LLM Evaluation
Evaluation prompts (overview)
The core of evaluation: write judging criteria clearly enough that an LLM acting as judge can give explainable comparisons or scores. You're not looking for "the perfect answer" -- you're building a stable, reusable, auditable evaluation workflow.
Learning Path (suggested order)
- Beginner: Fix scoring dimensions and output format
- Intermediate: Introduce rubrics and weights
- Advanced: Use evaluation results to drive iteration
What Is an Evaluation Prompt?
An Evaluation Prompt has the model play judge/reviewer -- comparing output quality, scoring, and explaining its reasoning.
┌─────────────────────────────────────────────────────────────┐
│ Evaluation Prompt Flow │
├─────────────────────────────────────────────────────────────┤
│ │
│ Candidate outputs → Evaluation criteria → Score/rank → Explanation & suggestions │
│ (A/B/multiple) (Rubric) (scores/ranking) (improvement direction) │
│ │
└─────────────────────────────────────────────────────────────┘
Why Evaluation Matters
| Use Case | Specific Application | Business Value |
|---|---|---|
| Prompt iteration | Pick the better version | Lower trial-and-error cost |
| Content production | Copy/summary quality review | Better consistency |
| Model comparison | Compare outputs across models | Inform model selection |
| Standardized output | Auto-scoring and filtering | Better efficiency |
Business Output (PM Perspective)
With Evaluation Prompts you can deliver:
- Quantifiable comparison results (A/B output rankings)
- Evaluation templates (reusable rubrics)
- Improvement suggestions (for prompt iteration)
Completion criteria (suggested):
- Read this page + complete 1 exercise + self-check once
Core Prompt Structure
Goal: Evaluate candidate outputs
Criteria: Scoring dimensions and weights
Format: Output structure (scores/rationale/conclusion)
Input: Candidate answers
General Template
You are a strict evaluator. Compare the outputs using the criteria below.
Scoring criteria (1-5 per dimension):
1) Accuracy
2) Clarity
3) Completeness
Candidate outputs:
A: {output_a}
B: {output_b}
Output format:
- Scores: A=?, B=?
- Winner:
- Rationale (1-3 points):
Quick Start: A/B Comparison
Compare the two answers below. Score on "accuracy, clarity, completeness" (1-5 each).
A: Answer 1
B: Answer 2
Example 1: Writing Quality Evaluation
Evaluate these two product descriptions. Criteria: conciseness, persuasiveness, information completeness.
A: Lightweight and durable, great for travel.
B: Ultra-light design, 30L capacity, works for both urban and travel use.
Example 2: Summary Quality Evaluation
Evaluate the two summaries. Criteria: covers key points, clearly expressed, doesn't introduce new information.

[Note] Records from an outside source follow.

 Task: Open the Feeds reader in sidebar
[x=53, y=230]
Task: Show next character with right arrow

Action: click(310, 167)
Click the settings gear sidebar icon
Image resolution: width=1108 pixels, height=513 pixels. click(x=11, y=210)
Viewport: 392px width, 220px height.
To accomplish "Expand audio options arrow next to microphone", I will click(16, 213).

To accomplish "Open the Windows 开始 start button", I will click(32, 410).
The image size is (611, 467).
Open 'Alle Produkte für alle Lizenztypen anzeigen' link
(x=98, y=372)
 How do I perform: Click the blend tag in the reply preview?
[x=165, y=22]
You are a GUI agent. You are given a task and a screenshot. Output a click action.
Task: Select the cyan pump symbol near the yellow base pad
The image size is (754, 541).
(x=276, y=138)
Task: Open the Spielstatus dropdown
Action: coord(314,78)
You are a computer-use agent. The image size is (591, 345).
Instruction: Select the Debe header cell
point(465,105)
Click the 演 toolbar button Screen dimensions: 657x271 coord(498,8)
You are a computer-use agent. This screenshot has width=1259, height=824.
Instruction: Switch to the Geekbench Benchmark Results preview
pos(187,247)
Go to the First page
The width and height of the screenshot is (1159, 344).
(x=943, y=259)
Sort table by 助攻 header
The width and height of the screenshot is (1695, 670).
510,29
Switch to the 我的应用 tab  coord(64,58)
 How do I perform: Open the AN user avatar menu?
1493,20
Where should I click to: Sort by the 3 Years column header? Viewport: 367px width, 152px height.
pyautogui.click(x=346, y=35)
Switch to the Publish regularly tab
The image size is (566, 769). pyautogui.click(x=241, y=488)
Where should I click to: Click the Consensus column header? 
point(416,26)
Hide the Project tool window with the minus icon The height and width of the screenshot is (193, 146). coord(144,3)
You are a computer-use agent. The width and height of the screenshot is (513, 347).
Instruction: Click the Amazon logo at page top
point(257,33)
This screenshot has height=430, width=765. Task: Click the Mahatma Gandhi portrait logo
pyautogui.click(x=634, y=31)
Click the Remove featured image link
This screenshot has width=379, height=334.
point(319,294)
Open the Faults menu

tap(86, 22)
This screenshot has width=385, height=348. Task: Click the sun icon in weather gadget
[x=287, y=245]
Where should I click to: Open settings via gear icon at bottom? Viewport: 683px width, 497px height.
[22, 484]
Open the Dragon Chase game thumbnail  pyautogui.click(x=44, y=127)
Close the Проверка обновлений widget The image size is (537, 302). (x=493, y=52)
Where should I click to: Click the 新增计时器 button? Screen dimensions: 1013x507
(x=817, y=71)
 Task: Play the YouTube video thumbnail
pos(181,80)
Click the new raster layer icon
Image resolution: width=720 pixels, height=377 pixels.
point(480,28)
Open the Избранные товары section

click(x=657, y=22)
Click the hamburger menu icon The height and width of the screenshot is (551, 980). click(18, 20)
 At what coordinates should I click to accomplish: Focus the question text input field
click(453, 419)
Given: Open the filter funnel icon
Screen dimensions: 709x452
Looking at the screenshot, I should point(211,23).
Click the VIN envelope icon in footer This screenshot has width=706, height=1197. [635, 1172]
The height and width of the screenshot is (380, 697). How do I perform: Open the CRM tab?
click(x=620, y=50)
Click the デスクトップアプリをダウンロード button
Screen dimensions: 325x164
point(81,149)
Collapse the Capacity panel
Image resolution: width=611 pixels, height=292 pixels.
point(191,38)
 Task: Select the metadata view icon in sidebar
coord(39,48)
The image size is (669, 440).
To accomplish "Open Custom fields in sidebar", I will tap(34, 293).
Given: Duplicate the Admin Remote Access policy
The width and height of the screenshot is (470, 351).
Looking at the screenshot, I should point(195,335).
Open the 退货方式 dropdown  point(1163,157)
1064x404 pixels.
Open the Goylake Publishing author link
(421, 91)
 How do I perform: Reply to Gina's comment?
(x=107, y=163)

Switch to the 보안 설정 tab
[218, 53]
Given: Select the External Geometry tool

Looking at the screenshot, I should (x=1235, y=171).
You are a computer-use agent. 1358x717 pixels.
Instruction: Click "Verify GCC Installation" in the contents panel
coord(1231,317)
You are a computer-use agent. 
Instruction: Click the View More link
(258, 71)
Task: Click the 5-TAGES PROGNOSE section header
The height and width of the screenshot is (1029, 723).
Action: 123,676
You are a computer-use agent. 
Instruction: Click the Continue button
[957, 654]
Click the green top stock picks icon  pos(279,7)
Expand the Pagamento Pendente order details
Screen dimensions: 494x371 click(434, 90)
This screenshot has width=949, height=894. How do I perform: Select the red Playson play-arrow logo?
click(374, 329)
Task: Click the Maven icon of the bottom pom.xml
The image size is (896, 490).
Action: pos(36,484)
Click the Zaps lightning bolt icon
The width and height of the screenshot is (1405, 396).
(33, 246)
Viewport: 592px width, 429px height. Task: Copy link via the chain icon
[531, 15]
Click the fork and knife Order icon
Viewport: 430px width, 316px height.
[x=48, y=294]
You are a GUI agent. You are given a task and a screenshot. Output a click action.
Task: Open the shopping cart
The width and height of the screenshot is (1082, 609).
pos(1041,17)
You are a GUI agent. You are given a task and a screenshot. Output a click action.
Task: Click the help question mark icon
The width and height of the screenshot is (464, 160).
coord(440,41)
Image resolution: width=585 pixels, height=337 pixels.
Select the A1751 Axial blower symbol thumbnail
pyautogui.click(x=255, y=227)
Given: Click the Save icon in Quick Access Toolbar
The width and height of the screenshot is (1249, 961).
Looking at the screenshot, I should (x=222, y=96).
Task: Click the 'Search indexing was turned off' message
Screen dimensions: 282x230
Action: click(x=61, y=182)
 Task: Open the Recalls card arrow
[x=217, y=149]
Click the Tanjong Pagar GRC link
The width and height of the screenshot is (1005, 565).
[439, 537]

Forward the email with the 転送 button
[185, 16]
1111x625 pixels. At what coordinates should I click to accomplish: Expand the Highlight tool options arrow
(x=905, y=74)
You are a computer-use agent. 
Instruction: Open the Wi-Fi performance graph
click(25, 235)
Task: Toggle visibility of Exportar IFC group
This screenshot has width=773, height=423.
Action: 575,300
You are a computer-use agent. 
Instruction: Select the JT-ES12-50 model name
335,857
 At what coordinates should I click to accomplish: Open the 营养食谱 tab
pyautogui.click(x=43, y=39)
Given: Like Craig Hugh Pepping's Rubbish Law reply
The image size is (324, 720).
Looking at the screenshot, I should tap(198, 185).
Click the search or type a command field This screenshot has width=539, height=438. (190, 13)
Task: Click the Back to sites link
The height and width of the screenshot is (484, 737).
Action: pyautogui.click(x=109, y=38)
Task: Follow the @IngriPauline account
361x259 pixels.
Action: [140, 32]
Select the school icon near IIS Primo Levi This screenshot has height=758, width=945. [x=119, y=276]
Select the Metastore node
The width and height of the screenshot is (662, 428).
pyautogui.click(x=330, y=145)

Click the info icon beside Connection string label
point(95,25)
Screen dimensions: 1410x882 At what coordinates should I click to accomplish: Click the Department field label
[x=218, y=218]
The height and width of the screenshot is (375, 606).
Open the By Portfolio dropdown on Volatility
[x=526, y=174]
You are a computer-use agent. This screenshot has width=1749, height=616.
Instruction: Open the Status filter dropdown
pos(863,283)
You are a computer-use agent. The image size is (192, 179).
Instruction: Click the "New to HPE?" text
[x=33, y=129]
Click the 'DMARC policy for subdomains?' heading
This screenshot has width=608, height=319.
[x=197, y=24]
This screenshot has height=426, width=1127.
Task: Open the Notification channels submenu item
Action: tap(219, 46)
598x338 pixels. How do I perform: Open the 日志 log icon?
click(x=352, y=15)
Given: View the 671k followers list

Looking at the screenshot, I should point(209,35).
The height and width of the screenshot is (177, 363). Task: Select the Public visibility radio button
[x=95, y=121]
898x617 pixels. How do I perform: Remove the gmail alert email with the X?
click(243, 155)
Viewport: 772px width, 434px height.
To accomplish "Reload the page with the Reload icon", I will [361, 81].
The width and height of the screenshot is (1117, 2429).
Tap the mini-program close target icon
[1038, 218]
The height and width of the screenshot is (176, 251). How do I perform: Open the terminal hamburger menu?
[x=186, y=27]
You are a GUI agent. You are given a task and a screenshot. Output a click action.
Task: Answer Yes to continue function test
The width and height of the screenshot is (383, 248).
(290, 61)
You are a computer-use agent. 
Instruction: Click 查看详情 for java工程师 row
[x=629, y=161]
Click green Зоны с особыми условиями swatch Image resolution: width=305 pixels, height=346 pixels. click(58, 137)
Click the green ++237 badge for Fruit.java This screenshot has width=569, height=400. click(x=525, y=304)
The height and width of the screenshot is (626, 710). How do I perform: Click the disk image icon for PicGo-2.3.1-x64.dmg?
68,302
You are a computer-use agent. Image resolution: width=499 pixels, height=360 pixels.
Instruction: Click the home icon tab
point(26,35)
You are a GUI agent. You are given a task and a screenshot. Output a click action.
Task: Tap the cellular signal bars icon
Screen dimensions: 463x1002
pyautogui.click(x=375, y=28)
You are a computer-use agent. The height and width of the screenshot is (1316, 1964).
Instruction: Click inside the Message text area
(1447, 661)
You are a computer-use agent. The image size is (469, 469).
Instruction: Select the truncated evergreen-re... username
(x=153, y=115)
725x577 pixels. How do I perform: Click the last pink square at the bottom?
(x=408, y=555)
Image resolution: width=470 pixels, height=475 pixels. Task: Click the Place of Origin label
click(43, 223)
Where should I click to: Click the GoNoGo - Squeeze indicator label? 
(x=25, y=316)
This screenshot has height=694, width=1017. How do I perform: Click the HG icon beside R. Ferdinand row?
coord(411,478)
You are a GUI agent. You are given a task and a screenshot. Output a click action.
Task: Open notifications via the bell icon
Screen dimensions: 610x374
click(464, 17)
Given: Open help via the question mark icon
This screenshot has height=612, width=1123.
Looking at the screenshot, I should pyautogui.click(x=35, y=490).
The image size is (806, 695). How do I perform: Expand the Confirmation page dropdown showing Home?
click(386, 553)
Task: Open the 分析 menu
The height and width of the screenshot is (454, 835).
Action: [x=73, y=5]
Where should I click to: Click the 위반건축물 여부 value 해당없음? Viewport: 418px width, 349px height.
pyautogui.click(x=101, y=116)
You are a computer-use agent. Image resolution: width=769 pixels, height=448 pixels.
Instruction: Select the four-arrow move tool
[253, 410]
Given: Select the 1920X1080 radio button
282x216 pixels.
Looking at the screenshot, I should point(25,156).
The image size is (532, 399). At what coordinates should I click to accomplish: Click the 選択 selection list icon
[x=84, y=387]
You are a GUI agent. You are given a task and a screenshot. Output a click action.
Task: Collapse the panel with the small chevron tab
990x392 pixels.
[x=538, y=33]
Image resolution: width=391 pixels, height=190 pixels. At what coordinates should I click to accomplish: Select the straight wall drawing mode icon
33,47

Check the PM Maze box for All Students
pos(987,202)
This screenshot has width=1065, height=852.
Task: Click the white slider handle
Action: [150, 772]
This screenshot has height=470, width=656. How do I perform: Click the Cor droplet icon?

Example 3: Structured Scoring (Rubric)
Scoring dimensions:
1) Accuracy (40%)
2) Readability (30%)
3) Structure (30%)
Output:
- Total score (0-100)
- Per-dimension scores
- Winner
Migration Template (swap variables to reuse)
Criteria: {criteria}
Candidates: {outputs}
Output: Scores + Winner + Rationale
Self-check Checklist (review before submitting)
- Are scoring dimensions clear and actionable?
- Does it prevent the model from introducing new info?
- Is the output structure fixed?
- Can the output be parsed programmatically?
Advanced Tips
- Weighted scoring: Assign different weights to different metrics.
- Score first, explain after: Prevents rationale from retroactively influencing scores.
- Three-round evaluation: Run multiple times and average to reduce bias.
- Align with goals: Scoring criteria should match business objectives.
- Output improvement suggestions: Makes it easy to iterate directly.
Common Problems & Solutions
| Problem | Cause | Solution |
|---|---|---|
| Inconsistent scores | Vague criteria | Clarify dimension descriptions |
| Verbose output | No format limits | Fix output fields |
| Introduces new info | Not restricted | Add "based on input only" |
| Too subjective | No rubric | Design a scoring table |
Hands-on Exercises
Exercise 1: A/B Evaluation
Evaluate two course descriptions. Criteria: clarity, appeal, information completeness.
Exercise 2: Multi-candidate Ranking
Rank 3 answers and provide rationale.
Exercise Scoring Rubric (self-assessment)
| Dimension | Passing Criteria |
|---|---|
| Clear criteria | Scoring dimensions are actionable |
| Stable output | Scores and rationale are structurally consistent |
| Reusable | Rubric is swappable |
| Parseable | Output can be processed programmatically |
Index
Takeaways
- The key to Evaluation Prompts is actionable scoring criteria.
- Fixed output structure makes comparison and automation easier.
- Rubrics significantly reduce subjective bias.
- Output suggestions can feed directly into prompt iteration.
- Templates improve reuse efficiency.